# WHAT THE EXERCISE ASKS:
Please return each line in the records below that contains the string "height". Case counts.

# PROVIDED INFORMATION:

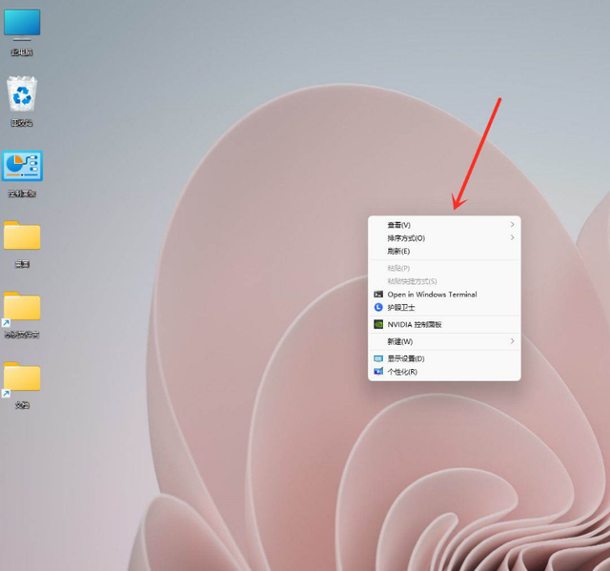Choose the Open in Windows Terminal text
The width and height of the screenshot is (610, 571).
(432, 295)
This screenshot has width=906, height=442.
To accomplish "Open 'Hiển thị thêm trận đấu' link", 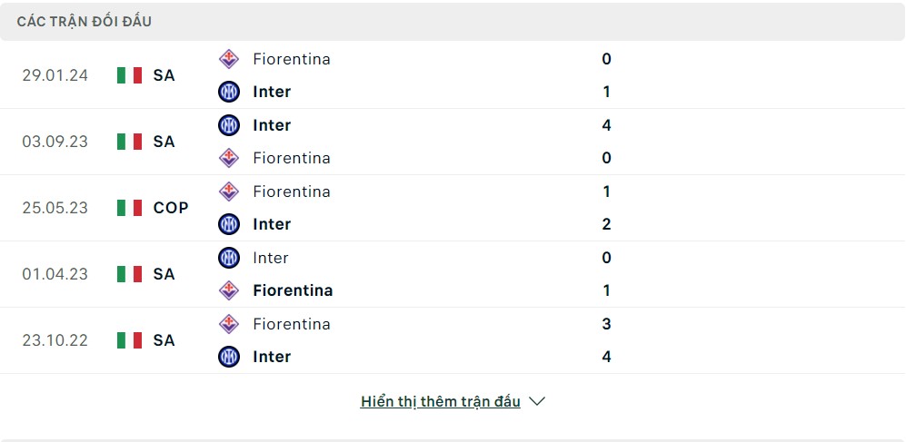I will [x=441, y=401].

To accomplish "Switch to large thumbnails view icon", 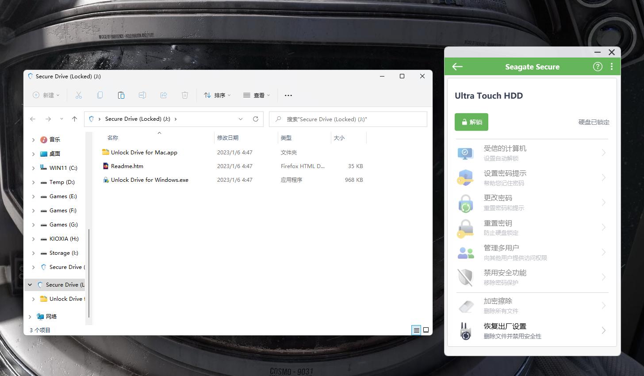I will pos(426,330).
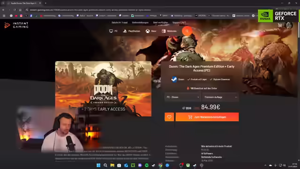Click the orange search icon
The image size is (300, 169).
(187, 31)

# COMPLETE ANSWER:
The width and height of the screenshot is (610, 571).
This screenshot has width=906, height=442.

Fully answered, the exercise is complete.